Helena P. BLAVATSKY offers an interesting definition of yoga in the first issue of the magazine The Theosophist where she writes, “The whole object of the Hindu yoga is to bring into activity his interior power, to make himself ruler over physical self and over everything else besides. That the developed yogi can influence, sometimes control, the operations of vegetable and animal life, proves that the soul within his body has an intimate relationship with the soul of all other things” (pp. 29-30). This is a deceptively simple statement which conceals a profound philosophy, namely, the essential unity of all things at a certain subtle level.

It is necessary to bear in mind that Blavatsky wrote at a time when knowledge of the various yogas was negligible in the West and that there was very little literature available in English. When asked, “Is the practice of concentration beneficent?” Blavatsky replied, “Genuine concentration and meditation, conscious and cautious, upon one’s lower self in the light of the inner divine man and the Pāramitās (highest ideals of spiritual perfection) is an excellent thing. But to ‘sit for yoga,’ with only a superficial and often distorted knowledge of the real practice, is almost invariably fatal; for ten to one the student will either develop mediumistic powers in himself or lose time and get disgusted with both practice and theory” (CW XII:603-04). It is obvious from the context that Blavatsky did not mean that the word “fatal” should be taken literally.

In her The Secret Doctrine, Blavatsky writes, “The Haṭha so called was and still is discountenanced by the Arhats.

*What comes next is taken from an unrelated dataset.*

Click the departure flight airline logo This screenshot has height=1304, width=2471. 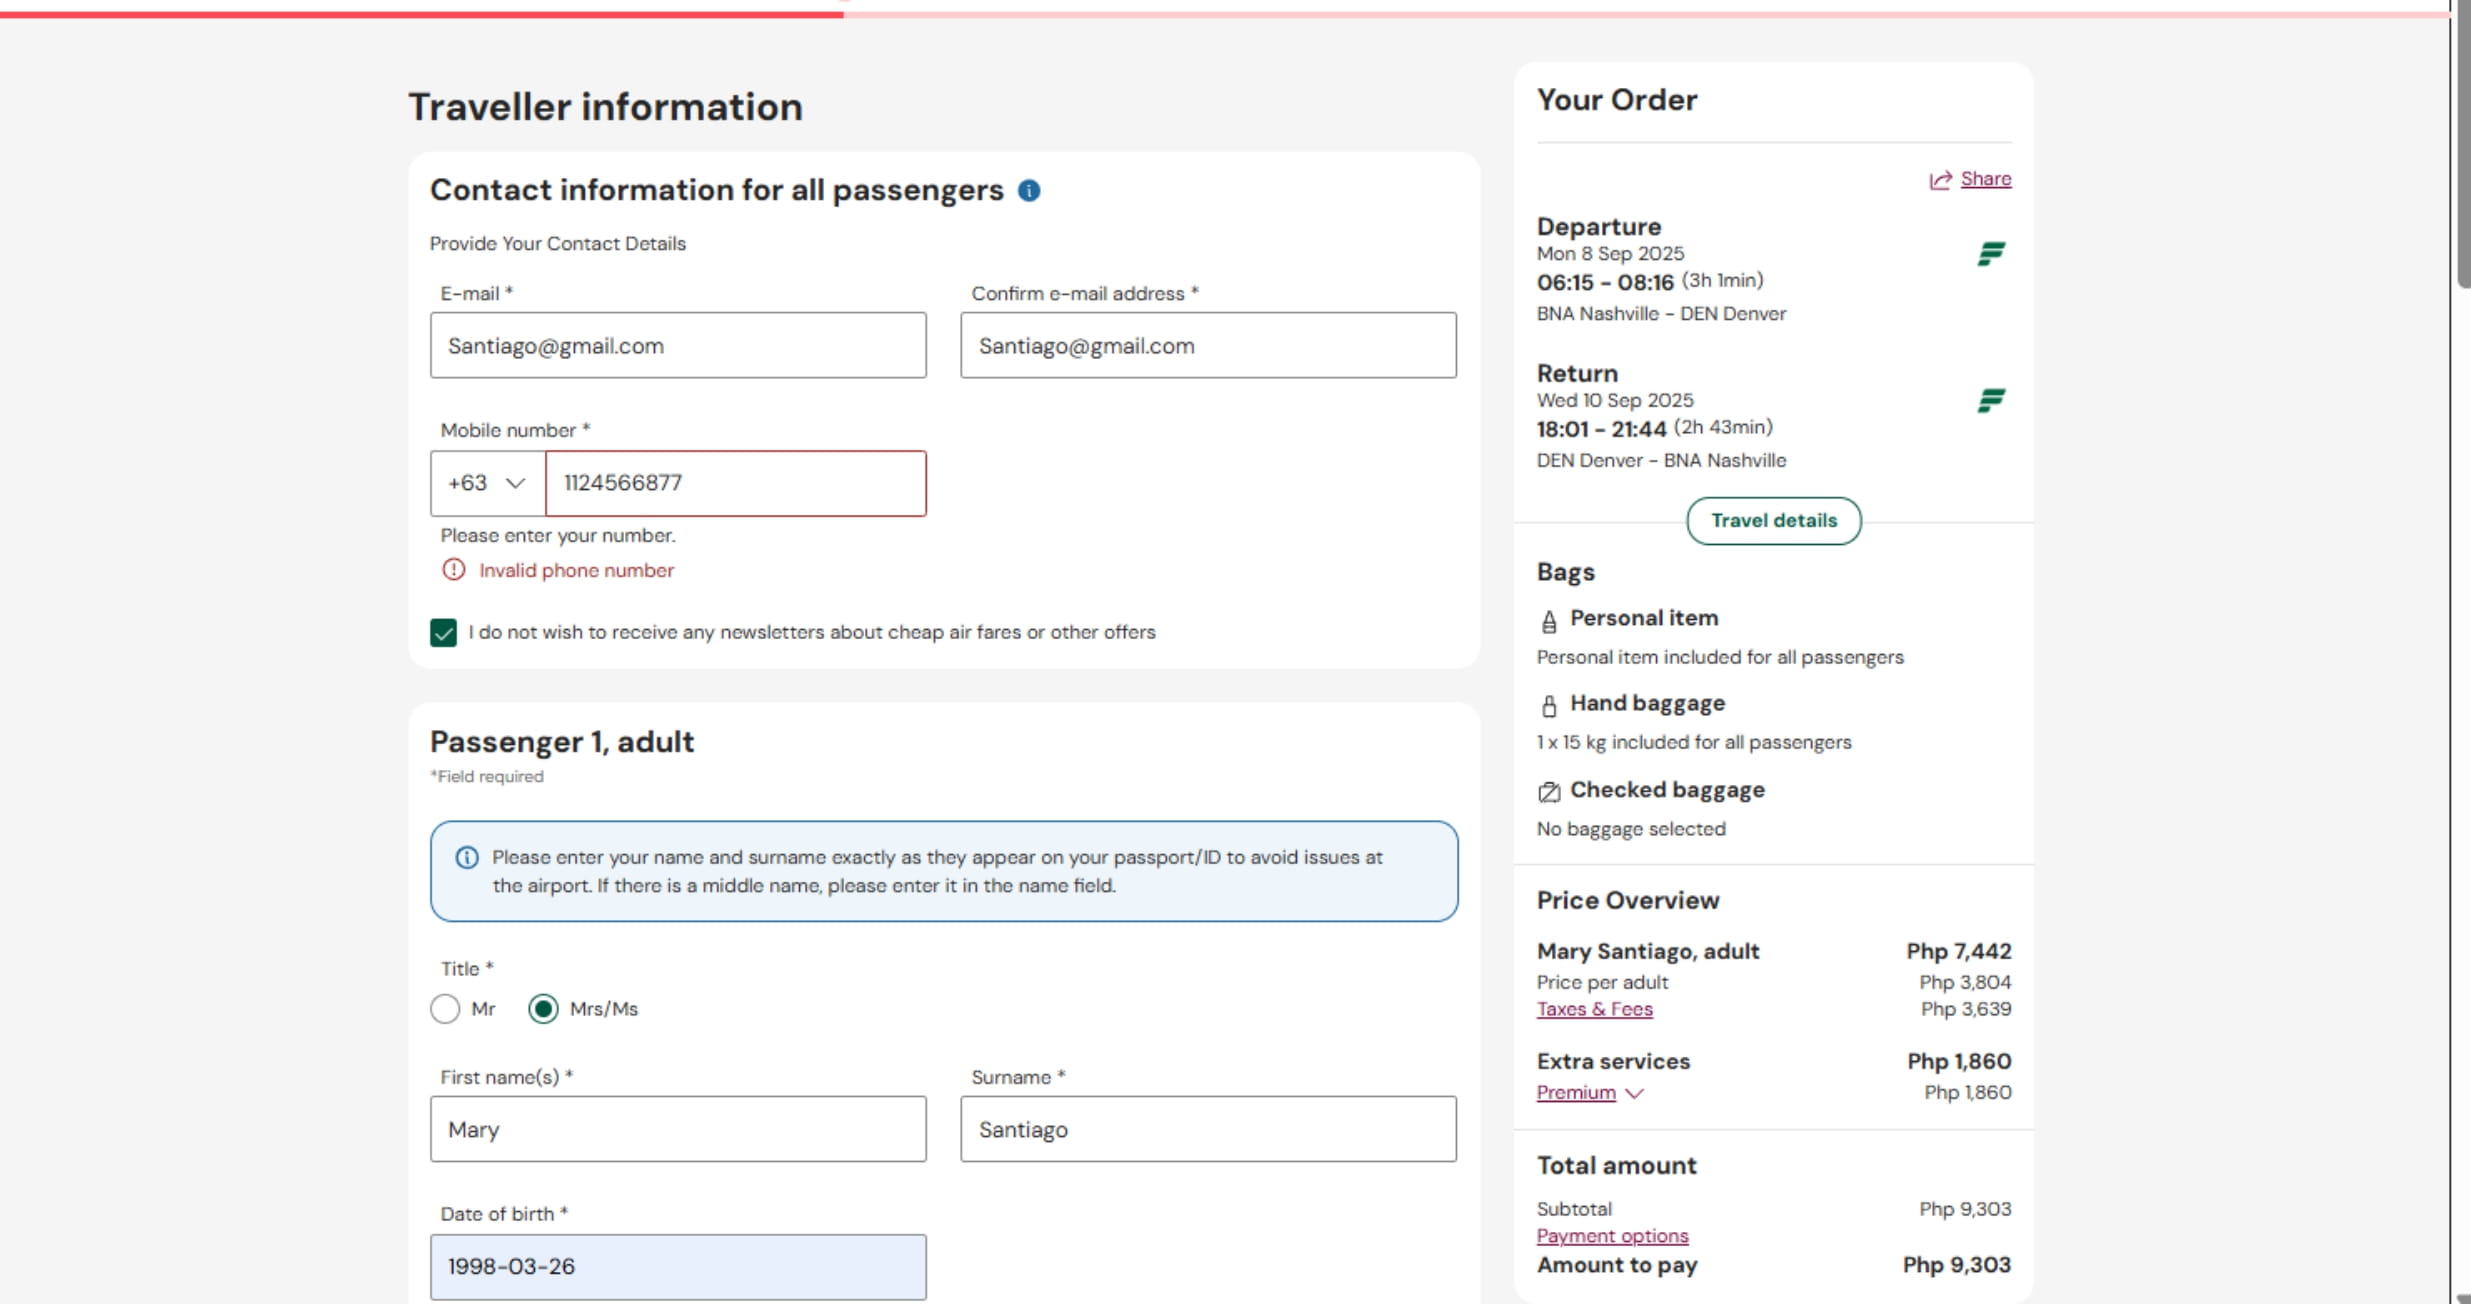tap(1991, 254)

It is injurious to the health and alone can never develop into RĀJA YOGA” (I:95). Since she wrote this in 1888, there has been a very great increase in the practice of Ha˜ha Yoga in the West, with many organizations training Ha˜ha Yoga teachers to a high standard of proficiency. The beneficial results achieved have been demonstrated beyond question and many medical practitioners suggest that patients “take up yoga.” Many branches of the Theosophical Society (TS) now offer regular classes in Haṭha Yoga.

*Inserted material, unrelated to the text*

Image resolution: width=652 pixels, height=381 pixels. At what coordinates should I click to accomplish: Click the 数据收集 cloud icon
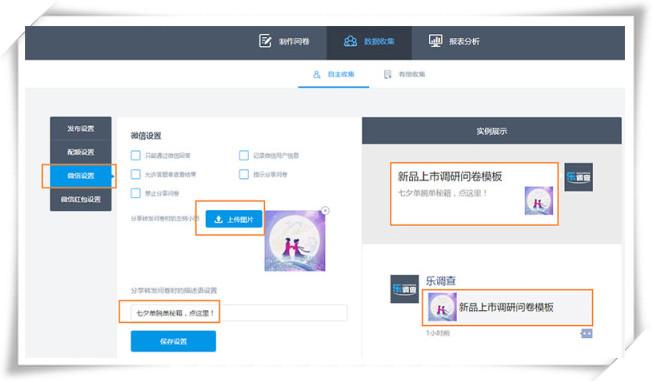(350, 41)
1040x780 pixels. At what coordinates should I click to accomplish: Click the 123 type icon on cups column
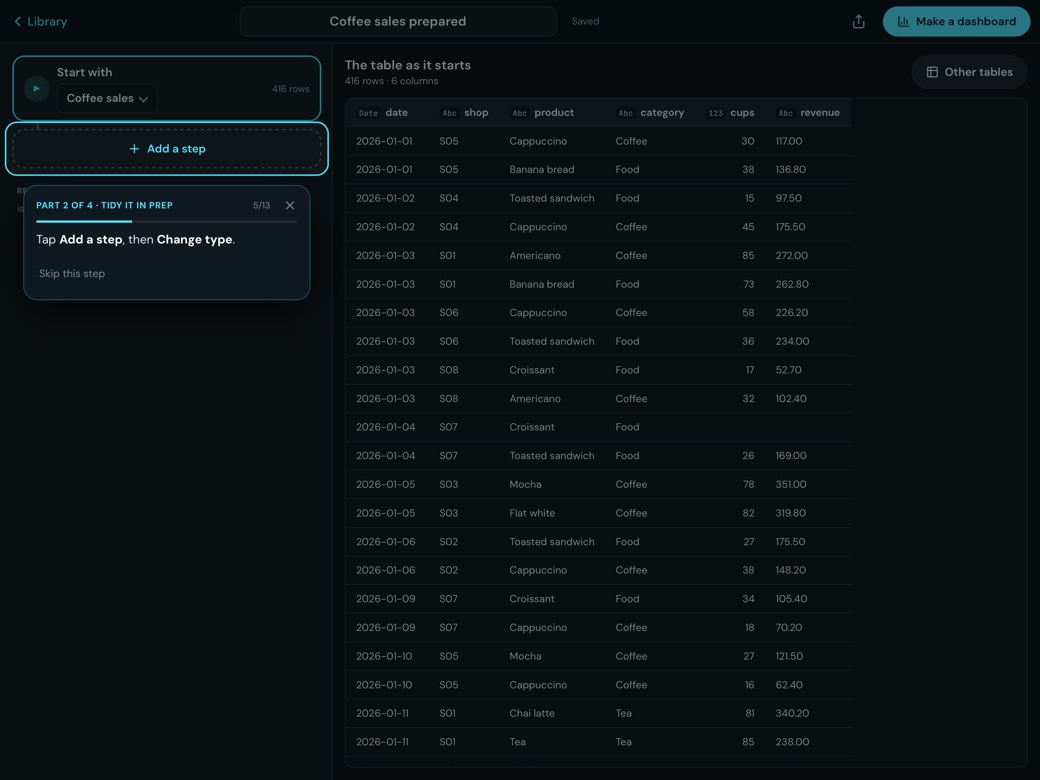point(715,113)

Blavatsky frequently mentions Rāja Yoga in approving terms, but does not, in her writings, go into detail regarding the teachings of Patañjali, possibly because she held to the view that a superficial treatment of the subject is undesirable and even harmful. In her Practical Occultism (TPH, Adyar, 1959 ed., pp. 8-9), she writes of, “. . . the enormous, almost limitless, responsibility assumed by the teacher for the sake of the pupil . . . from the moment they begin really to teach, from the instant they confer any power — whether psychic, mental or physical — on their pupils, they take upon themselves all the sins of that pupil, in connection with the Occult Sciences, whether of omission or commission, until the moment when initiation makes the pupil a Master and responsible in his turn” (pp. 8-9).